Yes, I agree that you need to only ACK data which you have processed.
I would be happy to take a PR to clarify this point.


> As I understand, the simplest implementation of the retransmission state
> machine using record-level ACKs works by buffering copies of records sent
> in a flight and retransmits those that don't get acknowledged. The record
> sequence numbers of the original and retransmitted records are internally
> associated with the opaque record content, so that ACKs for both the
original
> and the retransmitted records can be recognized.
>
> In this approach, the record contents are opaque to the sender's
retransmission
> state machine, which simplifies the implementation. However, it has major
drawbacks:
>
> (1) It requires buffering the entire flight, which incurs high memory
>     overhead that can be significant on constrained devices.
>
>     Implementations should be allowed to not buffer handshake
>     messages but re-generate them on the fly through a callback whenever
>     retransmission is needed.

Note that many handshake messages cannot be re-generated without extensive
caching (for instance, ServerHello).
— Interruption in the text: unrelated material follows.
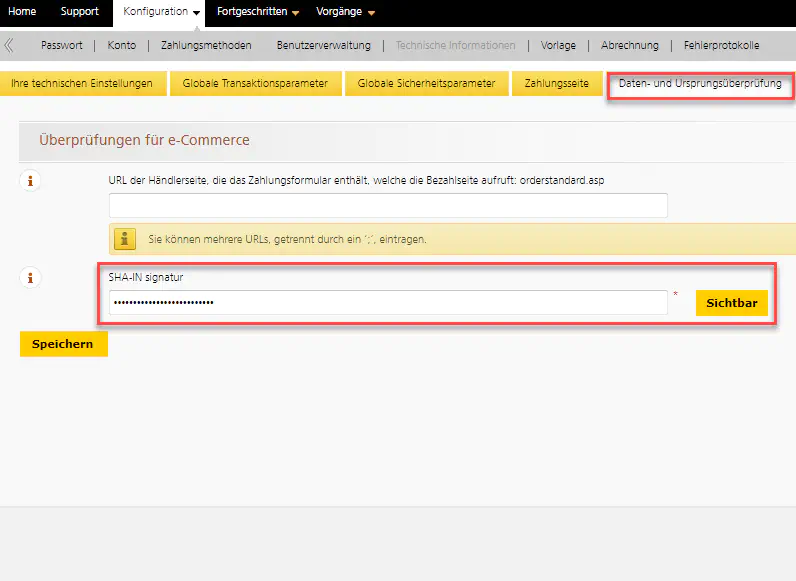
Task: Click info icon beside the URL field
Action: pos(31,181)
However, as long as the messages
are generated consistently (a requirement in any case), then you in
fact need-not buffer them in memory; you merely keep the record -> offset
mappings as an edit list.


>     Two examples:
>     - Consider the Certificate message: The raw certificate
>       (chain) must reside in RAM/ROM already, and the Certificate message
>       could easily be re-regenerated from that. Buffering handshake
messages
>       instead creates significant and unnecessary overhead.
>
>     - This is of increasing importance with the advent of post-quantum
>       cryptography, which comes with significantly larger key material.
>
> (2) It doesn't allow switching the MTU for retransmission.
>
>     Once the MTU may change for retransmission, the sender cannot keep
>     track anymore of a single set of record sequence numbers per message
such
>     that an ACK for any of them confirms receipt of the message.
>
> Of course, no implementation is strictly _forced_ to follow the above
approach,
> but the current record-level ACKs design significantly hardens any other
approach:



> For example, retransmission through callbacks or support for MTU switching
> requires maintaining the tuples (record seq nr, lists of handshake
fragments)
> for all transmissions of the last flight. (Note that, in particular, just
> remembering the mapping for the last transmission isn't enough, since an
> acknowledgement for an earlier transmission might arrive late.)

Well, sort of. Nothing forbids duplicate transmission, so just remembering
the last transmission is mostly just inefficient.


> Conclusion 2:
> Handshake-level ACKs simplify the retransmission state machine
> for non-buffering implementations on constrained devices, while
> not hardening buffering implementations using record-level ACKs
> so far. I'm aware of the lateness of this proposal, but would be
> happy if the group would discuss and consider handshake-level ACKs
> instead of record-level ACKs.

As noted above, I do not believe we should make this change.